Da ottobre a giugno l'Ecomuseo della Castagna di Nomaglio apre le porte alle scolaresche del territorio. L'associazione Acqueterre nordovest, infatti, cura l'organizzazione di giornate rivolte agli alunni delle scuole dell'infanzia, primaria e secondaria di primo grado. Scopo dell'iniziativa è far conoscere ai ragazzi la civiltà del castagno, attraverso visite guidate ai castagneti e al mulino, la raccolta e la selezione di castagne, i laboratori di cucina, tintura, scultura e giochi. «Purtroppo - ha sottolineato il sindaco di Nomaglio, Ellade Peller - il taglio delle corse degli autobus di linea, con la soppressione della corsa mattutina e pomeridiana di andata e ritorno da Nomaglio, ha reso più complicato per le scuole aderire al progetto, costringendole a noleggiare pullman privati.

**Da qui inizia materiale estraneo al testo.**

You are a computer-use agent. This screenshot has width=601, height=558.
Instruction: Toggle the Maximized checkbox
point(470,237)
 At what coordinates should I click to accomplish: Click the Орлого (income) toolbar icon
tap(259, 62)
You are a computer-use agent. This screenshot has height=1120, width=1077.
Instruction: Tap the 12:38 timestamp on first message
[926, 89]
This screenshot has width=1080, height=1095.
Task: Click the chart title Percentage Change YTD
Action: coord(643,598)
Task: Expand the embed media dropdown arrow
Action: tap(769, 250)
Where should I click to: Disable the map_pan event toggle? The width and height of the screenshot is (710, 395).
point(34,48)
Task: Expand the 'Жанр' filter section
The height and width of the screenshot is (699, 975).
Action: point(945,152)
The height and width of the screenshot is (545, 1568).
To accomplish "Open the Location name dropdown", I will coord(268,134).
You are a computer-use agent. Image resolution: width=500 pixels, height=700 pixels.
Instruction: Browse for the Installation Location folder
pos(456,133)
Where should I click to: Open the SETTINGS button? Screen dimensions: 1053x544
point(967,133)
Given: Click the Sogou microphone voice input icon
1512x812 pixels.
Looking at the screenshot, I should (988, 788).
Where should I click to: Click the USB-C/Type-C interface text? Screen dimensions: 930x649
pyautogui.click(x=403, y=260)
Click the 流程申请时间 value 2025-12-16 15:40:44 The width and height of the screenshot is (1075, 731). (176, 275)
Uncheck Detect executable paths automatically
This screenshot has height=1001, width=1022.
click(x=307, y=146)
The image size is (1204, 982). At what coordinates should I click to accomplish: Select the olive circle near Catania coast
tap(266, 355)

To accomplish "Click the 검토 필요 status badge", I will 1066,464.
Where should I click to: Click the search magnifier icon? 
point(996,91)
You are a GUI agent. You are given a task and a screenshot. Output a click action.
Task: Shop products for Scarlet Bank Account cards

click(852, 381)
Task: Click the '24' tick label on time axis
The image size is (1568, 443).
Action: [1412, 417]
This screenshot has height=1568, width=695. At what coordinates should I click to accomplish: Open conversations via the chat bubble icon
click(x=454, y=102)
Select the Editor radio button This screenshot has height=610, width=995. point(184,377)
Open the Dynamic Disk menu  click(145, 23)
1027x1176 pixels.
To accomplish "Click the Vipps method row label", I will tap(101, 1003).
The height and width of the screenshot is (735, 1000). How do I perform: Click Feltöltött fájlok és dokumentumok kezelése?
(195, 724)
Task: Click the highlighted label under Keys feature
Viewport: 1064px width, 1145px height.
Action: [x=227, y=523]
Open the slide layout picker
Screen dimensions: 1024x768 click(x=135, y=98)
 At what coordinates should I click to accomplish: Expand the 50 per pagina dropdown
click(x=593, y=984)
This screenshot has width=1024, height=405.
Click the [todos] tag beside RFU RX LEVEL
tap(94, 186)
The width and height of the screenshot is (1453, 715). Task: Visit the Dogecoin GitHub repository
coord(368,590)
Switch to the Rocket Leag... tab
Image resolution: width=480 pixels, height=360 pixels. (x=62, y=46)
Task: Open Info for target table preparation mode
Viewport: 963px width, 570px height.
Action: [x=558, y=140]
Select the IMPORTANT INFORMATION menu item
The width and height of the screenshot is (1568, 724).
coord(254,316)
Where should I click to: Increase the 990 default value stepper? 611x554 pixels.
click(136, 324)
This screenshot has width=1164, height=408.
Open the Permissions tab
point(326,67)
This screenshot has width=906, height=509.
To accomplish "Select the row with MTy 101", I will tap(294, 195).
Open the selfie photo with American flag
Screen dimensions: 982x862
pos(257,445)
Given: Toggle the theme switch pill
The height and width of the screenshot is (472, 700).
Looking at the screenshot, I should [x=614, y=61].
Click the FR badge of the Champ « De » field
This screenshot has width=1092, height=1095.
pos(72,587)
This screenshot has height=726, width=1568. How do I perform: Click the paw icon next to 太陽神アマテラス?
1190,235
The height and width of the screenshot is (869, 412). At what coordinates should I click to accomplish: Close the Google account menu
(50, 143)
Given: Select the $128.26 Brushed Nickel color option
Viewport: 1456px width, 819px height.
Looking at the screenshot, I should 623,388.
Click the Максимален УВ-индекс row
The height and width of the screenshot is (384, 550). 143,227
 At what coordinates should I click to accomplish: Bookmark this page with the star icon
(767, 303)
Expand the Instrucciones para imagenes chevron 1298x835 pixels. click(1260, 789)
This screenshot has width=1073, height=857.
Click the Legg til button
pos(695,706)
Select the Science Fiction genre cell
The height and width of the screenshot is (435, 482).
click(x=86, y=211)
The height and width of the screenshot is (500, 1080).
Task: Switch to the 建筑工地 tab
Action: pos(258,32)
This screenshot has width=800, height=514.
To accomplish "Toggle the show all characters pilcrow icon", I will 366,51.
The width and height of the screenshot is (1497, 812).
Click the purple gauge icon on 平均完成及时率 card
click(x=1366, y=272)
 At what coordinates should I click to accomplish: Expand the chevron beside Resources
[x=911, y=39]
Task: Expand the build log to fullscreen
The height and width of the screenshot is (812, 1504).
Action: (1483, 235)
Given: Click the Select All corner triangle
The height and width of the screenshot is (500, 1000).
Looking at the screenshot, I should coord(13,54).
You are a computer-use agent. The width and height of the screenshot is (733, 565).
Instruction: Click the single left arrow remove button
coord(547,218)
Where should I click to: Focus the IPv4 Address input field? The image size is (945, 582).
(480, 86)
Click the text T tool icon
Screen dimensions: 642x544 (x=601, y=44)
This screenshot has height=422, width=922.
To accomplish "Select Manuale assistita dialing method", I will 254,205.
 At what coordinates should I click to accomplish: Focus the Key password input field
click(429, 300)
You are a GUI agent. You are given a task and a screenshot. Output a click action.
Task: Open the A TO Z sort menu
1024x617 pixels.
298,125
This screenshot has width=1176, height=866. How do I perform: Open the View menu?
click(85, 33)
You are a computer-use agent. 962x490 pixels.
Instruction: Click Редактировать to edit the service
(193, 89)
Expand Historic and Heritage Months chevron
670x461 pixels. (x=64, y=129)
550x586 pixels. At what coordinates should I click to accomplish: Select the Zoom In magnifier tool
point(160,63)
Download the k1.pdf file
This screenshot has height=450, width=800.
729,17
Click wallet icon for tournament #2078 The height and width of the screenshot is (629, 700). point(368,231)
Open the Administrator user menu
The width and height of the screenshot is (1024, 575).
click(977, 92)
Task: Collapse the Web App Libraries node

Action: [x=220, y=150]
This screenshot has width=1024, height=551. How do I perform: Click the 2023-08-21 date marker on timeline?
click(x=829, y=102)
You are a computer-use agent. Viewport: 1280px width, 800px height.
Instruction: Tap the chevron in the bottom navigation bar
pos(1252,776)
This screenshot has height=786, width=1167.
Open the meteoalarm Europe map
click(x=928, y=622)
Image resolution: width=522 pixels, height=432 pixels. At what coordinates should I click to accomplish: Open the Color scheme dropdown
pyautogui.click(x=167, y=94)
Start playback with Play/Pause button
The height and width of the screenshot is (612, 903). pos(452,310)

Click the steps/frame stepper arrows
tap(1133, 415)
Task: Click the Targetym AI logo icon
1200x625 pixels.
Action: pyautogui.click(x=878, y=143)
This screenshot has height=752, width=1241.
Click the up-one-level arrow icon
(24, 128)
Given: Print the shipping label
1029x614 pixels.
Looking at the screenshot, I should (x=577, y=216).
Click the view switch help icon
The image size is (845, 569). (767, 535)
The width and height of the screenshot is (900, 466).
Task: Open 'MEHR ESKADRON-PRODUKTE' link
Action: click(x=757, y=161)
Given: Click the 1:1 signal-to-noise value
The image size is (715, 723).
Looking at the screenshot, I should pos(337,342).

È una nota dolente che - ha aggiunto - compromette un'attività didattica di elevato valore, che porta i bambini in un ambiente naturale e suggestivo, permettendo loro di sperimentare sul campo attività laboratoriali, molto utili per l'apprendimento». L'Ecomuseo della castagna è all'aperto: si tratta di un percorso di visita all'ambiente del castagneto da frutto e alle attrezzature necessarie alla lavorazione del prodotto castagna. Nel punto di partenza è apposto un pannello dell'intero percorso e sono a disposizione le mappe. Lungo tutto il percorso, un'adeguata segnaletica indica la direzione e appositi pannelli segnalano e descrivono i punti più caratteristici. È stato avviato nel 1996 su iniziativa dell'amministrazione comunale.